**Required task a**. Translate this sentence from the mailing-list message into Spanish: "It's terrible, and I'm sure we can do better."

**Excerpt to read**.
▼
Re: BUG #17928: Standby fails to decode WAL on termination of primary - Mailing list pgsql-bugs

From Michael Paquier
Subject Re: BUG #17928: Standby fails to decode WAL on termination of primary
Date
Msg-id ZNxqFgo243DOar4L@paquier.xyz
Whole thread Raw
In response to Re: BUG #17928: Standby fails to decode WAL on termination of primary  (Thomas Munro <thomas.munro@gmail.com>)
Responses Re: BUG #17928: Standby fails to decode WAL on termination of primary
List pgsql-bugs
On Wed, Aug 16, 2023 at 03:29:49PM +1200, Thomas Munro wrote:
> I hacked on this idea for quite a long time yesterday and today and
> came up with a set of tests for the main end-of-WAL conditions:
>
> ▶ 1/1 - xl_tot_len zero                                  OK
> ▶ 1/1 - xl_tot_len short                                 OK
> ▶ 1/1 - xl_prev bad                                      OK
> ▶ 1/1 - xl_crc bad                                       OK
> ▶ 1/1 - xlp_magic zero                                   OK
> ▶ 1/1 - xlp_magic bad                                    OK
> ▶ 1/1 - xlp_pageaddr bad                                 OK
> ▶ 1/1 - xlp_info bad                                     OK
> ▶ 1/1 - xlp_info lacks XLP_FIRST_IS_CONTRECORD           OK
> ▶ 1/1 - xlp_rem_len bad                                  OK
> ▶ 1/1 - xlp_magic zero (split record header)             OK
> ▶ 1/1 - xlp_pageaddr bad (split record header)           OK
> ▶ 1/1 - xlp_rem_len bad (split record header)            OK
> 1/1 postgresql:recovery / recovery/038_end_of_wal        OK
>     5.79s   13 subtests passed

Nice.

> It took me a while to come up with a workable way to get into the
> record-header-splitting zone.  Based on some of your clues about
> flushing, I eventually realised I needed transactional messages, and I
> built a kind of self-calibrating Rube Goldberg function around that.
> It's terrible, and I'm sure we can do better.
▲
**Data for the task**.
▼
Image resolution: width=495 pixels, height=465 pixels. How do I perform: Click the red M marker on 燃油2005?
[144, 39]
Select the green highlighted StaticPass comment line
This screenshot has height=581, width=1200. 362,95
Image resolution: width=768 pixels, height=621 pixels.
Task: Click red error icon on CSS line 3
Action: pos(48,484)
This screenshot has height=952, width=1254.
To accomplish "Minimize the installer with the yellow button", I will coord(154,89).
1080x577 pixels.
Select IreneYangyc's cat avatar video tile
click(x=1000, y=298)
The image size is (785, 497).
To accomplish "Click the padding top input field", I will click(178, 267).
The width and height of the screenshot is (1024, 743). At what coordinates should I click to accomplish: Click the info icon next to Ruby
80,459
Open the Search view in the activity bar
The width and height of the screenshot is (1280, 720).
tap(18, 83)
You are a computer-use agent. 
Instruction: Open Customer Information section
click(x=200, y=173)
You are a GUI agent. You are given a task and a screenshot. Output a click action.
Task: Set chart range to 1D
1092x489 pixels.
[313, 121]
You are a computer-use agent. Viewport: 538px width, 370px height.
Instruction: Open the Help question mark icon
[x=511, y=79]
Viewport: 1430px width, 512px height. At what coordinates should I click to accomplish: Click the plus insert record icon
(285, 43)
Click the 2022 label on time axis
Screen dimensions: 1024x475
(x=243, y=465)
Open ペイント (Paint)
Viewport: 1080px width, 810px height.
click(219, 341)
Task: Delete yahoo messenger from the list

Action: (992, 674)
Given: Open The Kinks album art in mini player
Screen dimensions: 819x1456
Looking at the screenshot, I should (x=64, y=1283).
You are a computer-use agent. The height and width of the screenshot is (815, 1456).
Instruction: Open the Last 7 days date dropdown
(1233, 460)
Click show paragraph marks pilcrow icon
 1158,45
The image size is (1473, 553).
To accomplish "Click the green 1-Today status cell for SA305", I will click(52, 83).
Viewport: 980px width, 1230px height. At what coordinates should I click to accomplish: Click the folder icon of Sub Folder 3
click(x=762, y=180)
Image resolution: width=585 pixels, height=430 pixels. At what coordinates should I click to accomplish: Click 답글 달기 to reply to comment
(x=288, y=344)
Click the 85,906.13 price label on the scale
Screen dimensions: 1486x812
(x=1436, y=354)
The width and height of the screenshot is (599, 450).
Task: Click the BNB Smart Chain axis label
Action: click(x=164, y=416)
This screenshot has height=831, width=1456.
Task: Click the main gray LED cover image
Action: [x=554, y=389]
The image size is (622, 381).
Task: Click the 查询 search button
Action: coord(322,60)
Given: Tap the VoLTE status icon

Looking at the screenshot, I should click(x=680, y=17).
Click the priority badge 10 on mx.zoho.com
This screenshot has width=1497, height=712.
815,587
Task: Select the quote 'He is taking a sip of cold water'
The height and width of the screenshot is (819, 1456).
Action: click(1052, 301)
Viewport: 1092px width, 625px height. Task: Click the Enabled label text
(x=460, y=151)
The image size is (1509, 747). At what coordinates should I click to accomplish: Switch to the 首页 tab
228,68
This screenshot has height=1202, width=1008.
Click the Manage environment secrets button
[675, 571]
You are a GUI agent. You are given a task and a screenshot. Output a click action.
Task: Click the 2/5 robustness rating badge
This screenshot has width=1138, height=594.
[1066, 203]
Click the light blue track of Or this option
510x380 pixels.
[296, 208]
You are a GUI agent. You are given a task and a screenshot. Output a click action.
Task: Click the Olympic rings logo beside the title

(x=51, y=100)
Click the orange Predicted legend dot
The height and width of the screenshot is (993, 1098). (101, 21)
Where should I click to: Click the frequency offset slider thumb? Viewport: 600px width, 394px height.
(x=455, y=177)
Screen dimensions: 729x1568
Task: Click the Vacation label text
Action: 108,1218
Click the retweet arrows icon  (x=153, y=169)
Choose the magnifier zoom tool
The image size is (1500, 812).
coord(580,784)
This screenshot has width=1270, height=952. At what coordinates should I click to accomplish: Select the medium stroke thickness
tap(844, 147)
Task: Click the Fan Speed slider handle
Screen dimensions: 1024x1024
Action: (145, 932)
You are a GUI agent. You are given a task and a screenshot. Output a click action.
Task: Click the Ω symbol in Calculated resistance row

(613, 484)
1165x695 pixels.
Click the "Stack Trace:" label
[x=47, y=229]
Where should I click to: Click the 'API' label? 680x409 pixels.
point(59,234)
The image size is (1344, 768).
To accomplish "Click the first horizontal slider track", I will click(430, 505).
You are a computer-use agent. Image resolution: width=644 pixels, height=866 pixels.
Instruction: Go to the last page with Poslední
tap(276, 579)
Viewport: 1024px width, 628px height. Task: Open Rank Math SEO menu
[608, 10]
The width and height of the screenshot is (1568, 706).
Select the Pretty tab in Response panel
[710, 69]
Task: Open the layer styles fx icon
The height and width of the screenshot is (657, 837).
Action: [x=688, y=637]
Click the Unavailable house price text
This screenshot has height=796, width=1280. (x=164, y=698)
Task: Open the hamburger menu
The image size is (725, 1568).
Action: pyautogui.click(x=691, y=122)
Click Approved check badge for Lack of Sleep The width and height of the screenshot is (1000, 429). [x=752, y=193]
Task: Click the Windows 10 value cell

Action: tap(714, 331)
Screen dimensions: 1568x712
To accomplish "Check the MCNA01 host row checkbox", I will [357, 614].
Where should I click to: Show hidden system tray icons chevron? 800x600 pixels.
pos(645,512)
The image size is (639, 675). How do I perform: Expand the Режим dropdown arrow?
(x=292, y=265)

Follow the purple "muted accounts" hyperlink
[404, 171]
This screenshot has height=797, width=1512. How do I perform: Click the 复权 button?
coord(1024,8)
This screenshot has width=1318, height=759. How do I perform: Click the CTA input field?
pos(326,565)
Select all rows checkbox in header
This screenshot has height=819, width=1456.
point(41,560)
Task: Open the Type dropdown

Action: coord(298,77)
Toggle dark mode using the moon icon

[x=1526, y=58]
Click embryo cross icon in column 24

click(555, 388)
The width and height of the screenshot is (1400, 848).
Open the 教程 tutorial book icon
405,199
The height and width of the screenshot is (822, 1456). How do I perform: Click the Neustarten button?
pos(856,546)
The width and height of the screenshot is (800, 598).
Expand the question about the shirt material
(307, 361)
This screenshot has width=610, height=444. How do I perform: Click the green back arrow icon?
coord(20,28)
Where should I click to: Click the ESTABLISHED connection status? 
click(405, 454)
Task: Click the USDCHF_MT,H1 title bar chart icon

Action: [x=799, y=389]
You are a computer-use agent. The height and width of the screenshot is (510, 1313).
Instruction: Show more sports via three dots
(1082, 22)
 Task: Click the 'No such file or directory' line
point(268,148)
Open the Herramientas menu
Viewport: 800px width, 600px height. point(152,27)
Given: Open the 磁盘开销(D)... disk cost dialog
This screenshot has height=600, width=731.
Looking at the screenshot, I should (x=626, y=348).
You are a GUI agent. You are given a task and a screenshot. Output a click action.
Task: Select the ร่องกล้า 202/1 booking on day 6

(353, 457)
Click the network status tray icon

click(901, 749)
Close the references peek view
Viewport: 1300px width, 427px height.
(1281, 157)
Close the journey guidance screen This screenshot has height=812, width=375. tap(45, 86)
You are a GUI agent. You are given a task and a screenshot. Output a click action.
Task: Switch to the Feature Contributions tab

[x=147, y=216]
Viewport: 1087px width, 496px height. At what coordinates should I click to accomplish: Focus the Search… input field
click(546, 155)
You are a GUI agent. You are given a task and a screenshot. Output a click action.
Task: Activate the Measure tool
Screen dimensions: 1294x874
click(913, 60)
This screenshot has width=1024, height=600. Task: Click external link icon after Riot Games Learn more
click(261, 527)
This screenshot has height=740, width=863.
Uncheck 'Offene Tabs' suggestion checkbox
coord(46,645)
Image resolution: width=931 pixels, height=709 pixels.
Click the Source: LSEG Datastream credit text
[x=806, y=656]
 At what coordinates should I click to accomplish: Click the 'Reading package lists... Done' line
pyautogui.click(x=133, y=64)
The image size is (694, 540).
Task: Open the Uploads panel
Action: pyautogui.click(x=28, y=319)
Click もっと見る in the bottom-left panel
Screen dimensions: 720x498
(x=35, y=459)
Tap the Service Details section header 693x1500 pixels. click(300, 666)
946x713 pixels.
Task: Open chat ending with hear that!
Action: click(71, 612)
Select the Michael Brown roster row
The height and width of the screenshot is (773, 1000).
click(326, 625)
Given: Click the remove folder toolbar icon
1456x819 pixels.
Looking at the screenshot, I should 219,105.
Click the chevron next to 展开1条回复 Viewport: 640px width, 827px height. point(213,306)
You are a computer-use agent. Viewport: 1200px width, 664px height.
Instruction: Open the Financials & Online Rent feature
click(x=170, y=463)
▲
**Required task b**. In the records, swap "yahoo messenger" for "Skype" across the stretch from the start of the records through the line that contains "Action: (992, 674)". Return only those lines, with nothing else changed.

**Task result a**. Es terrible, y estoy seguro de que podemos hacerlo mejor.

**Task result b**.
Image resolution: width=495 pixels, height=465 pixels. How do I perform: Click the red M marker on 燃油2005?
[144, 39]
Select the green highlighted StaticPass comment line
This screenshot has height=581, width=1200. 362,95
Image resolution: width=768 pixels, height=621 pixels.
Task: Click red error icon on CSS line 3
Action: pos(48,484)
This screenshot has height=952, width=1254.
To accomplish "Minimize the installer with the yellow button", I will coord(154,89).
1080x577 pixels.
Select IreneYangyc's cat avatar video tile
click(x=1000, y=298)
The image size is (785, 497).
To accomplish "Click the padding top input field", I will click(178, 267).
The width and height of the screenshot is (1024, 743). At what coordinates should I click to accomplish: Click the info icon next to Ruby
80,459
Open the Search view in the activity bar
The width and height of the screenshot is (1280, 720).
tap(18, 83)
You are a computer-use agent. 
Instruction: Open Customer Information section
click(x=200, y=173)
You are a GUI agent. You are given a task and a screenshot. Output a click action.
Task: Set chart range to 1D
1092x489 pixels.
[313, 121]
You are a computer-use agent. Viewport: 538px width, 370px height.
Instruction: Open the Help question mark icon
[x=511, y=79]
Viewport: 1430px width, 512px height. At what coordinates should I click to accomplish: Click the plus insert record icon
(285, 43)
Click the 2022 label on time axis
Screen dimensions: 1024x475
(x=243, y=465)
Open ペイント (Paint)
Viewport: 1080px width, 810px height.
click(219, 341)
Task: Delete Skype from the list

Action: (992, 674)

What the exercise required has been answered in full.